_Challenges_
[1] In the passage on the Mark Rothko retrospective, which artist did Rothko meet after graduating from Yale University?
[2] Please carry on the passage about the Mark Rothko retrospective, picking up after its final sentence.

_Given passage_

After graduating from the prestigious Yale University, he met American artist Milton Avery and began to paint human figures in a New York City wracked by social conflict in the wake of the 1929 financial crisis. Dissatisfied with this output, he shifted to abstract painting.

The exhibition follows the chronology of Mark Rothko’s life, opening with intimate scenes and urban landscapes from the 1930s before his transition to expressions of the tragic dimension of the human condition during the Second World War, inspired by ancient myths and surrealism.

The retrospective then explores his post-war Multi-form works, followed by his “classic” paintings, where rectangular shapes overlap according to a binary or ternary rhythm, characterized by shades of yellow, red, ochre, orange, along with blue and white. Also featured are several exceptional works in Rothko’s career, notably the series of paintings he donated to the Tate Gallery in 1969, differing in their deep red hues.

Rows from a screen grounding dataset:

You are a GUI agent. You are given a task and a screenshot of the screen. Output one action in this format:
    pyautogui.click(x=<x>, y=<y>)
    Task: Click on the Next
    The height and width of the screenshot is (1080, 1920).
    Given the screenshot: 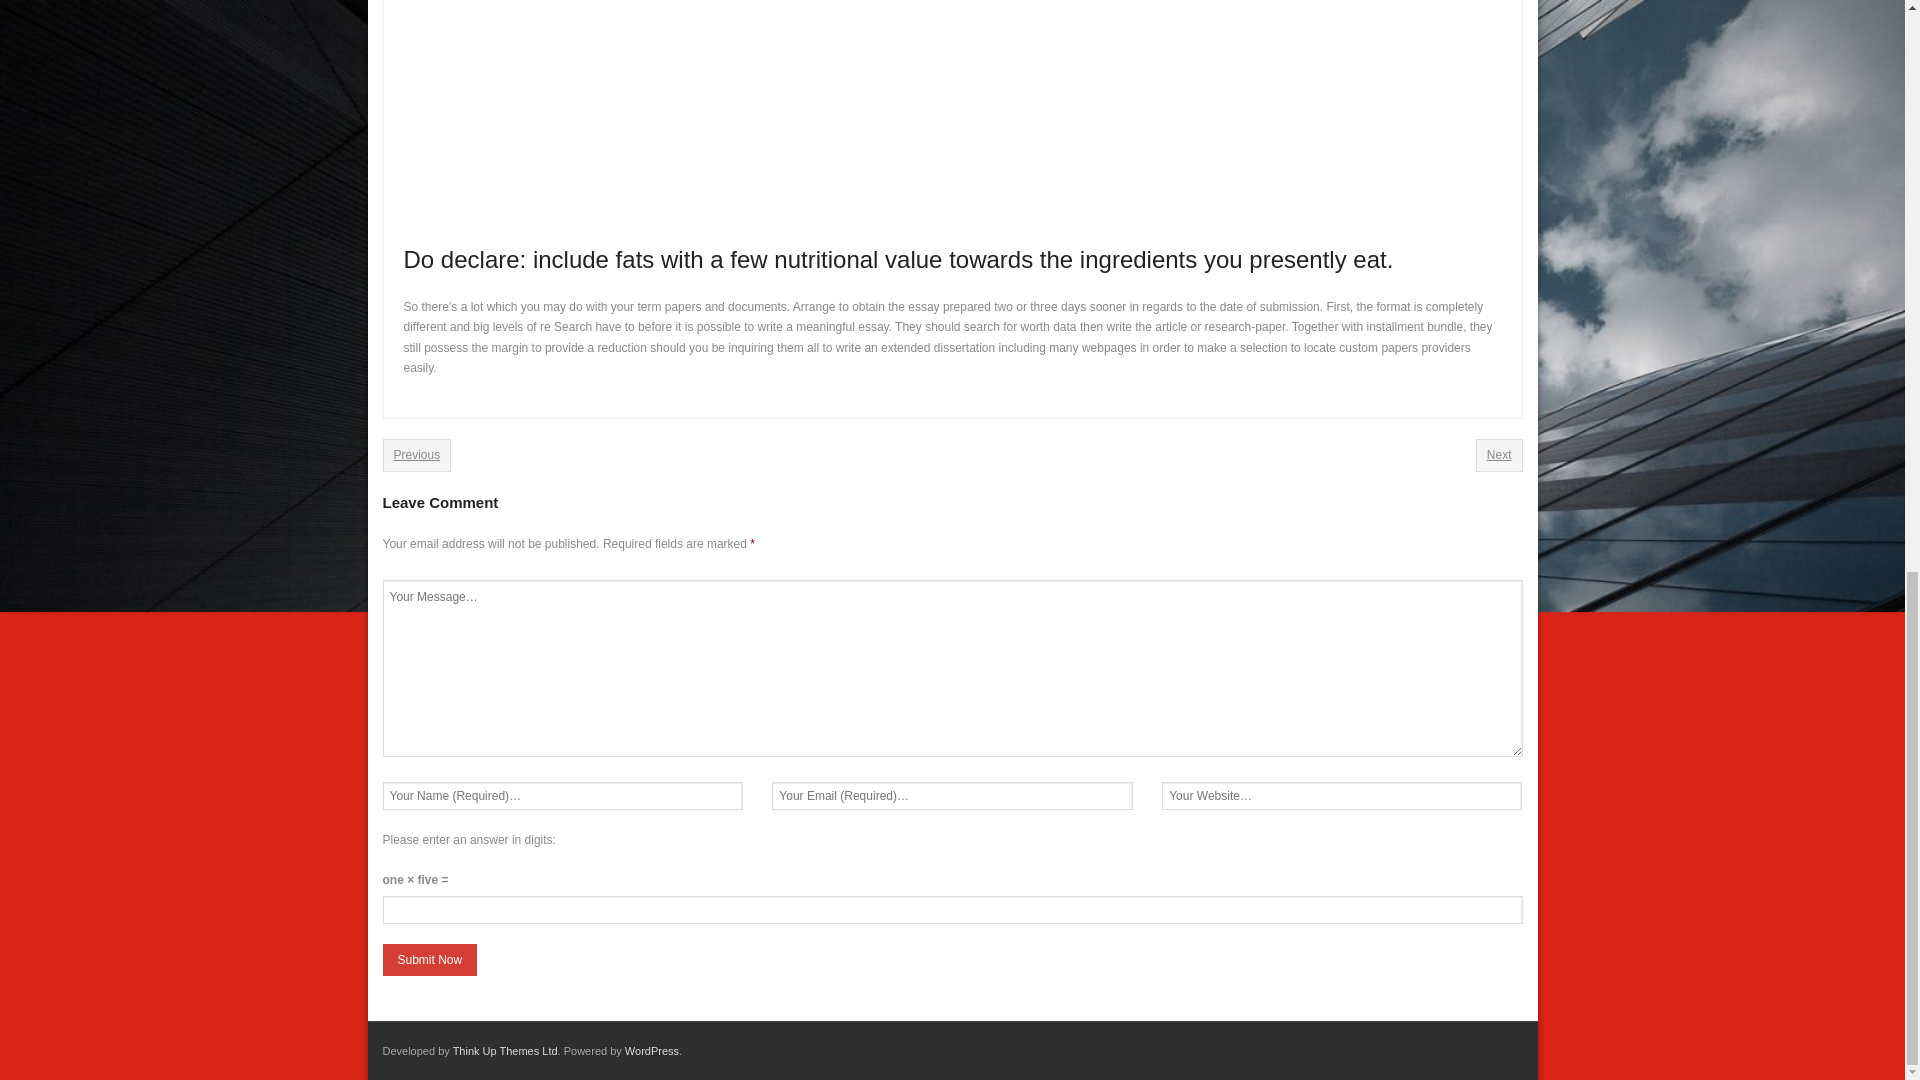 What is the action you would take?
    pyautogui.click(x=1499, y=454)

_Response list_
[1] Milton Avery

[2]
His work from the 1960s is represented in paintings from the first “Rothko Room” in the Philips Collection, as well as works from the first major retrospective, an exhibition hosted by prestigious modern art museums around the world, including MoMA in New York.

The exhibition thus presents the evolution and tension of Rothko’s creative quest, both in his choice of colors and the construction of paintings that make his oeuvre so diversified. His permanent questioning and desire for wordless dialogue with the viewer – coupled with a refusal to be seen as a “colorist” – invite a fresh interpretation of his multifaceted work thanks to this retrospective.